Records excerpted from a collection:
== == ==

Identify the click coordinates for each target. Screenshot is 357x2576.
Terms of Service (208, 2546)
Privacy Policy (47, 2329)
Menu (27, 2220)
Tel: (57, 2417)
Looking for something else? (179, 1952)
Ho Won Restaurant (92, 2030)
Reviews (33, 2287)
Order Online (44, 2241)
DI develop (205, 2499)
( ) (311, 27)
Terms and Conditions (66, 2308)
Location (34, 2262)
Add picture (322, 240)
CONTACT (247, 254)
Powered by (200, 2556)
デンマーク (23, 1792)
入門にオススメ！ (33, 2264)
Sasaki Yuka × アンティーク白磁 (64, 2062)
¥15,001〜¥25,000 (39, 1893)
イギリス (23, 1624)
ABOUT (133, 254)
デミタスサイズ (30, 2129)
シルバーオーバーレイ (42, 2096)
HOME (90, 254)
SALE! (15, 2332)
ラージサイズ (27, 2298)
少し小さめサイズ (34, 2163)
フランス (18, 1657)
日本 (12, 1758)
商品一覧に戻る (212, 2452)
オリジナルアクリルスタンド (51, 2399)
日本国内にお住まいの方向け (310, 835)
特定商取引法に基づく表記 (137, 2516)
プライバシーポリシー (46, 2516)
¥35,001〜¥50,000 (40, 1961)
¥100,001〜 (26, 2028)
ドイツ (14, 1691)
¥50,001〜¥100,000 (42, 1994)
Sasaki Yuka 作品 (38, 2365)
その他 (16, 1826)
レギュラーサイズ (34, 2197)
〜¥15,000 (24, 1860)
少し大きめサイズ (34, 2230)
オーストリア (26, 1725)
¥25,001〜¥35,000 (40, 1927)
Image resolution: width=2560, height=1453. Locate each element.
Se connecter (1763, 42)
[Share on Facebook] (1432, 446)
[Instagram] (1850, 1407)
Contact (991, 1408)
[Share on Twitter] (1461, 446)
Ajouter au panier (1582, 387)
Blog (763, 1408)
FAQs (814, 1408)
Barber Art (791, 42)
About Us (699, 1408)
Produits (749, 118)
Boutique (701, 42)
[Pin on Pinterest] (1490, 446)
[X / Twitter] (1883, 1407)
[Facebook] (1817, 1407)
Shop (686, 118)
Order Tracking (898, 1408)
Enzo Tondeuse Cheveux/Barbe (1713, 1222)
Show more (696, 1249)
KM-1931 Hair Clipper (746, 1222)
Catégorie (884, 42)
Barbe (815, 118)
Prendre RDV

== == ==

> **Assigned task**
A word-for-word copy of the lines above from the one with "Sasaki Yuka 作品 (38, 2365)" through the one with "[Instagram] (1850, 1407)", inclusive, is the only output wanted.

> **Completed task**
Sasaki Yuka 作品 (38, 2365)
その他 (16, 1826)
レギュラーサイズ (34, 2197)
〜¥15,000 (24, 1860)
少し大きめサイズ (34, 2230)
オーストリア (26, 1725)
¥25,001〜¥35,000 (40, 1927)
Image resolution: width=2560, height=1453. Locate each element.
Se connecter (1763, 42)
[Share on Facebook] (1432, 446)
[Instagram] (1850, 1407)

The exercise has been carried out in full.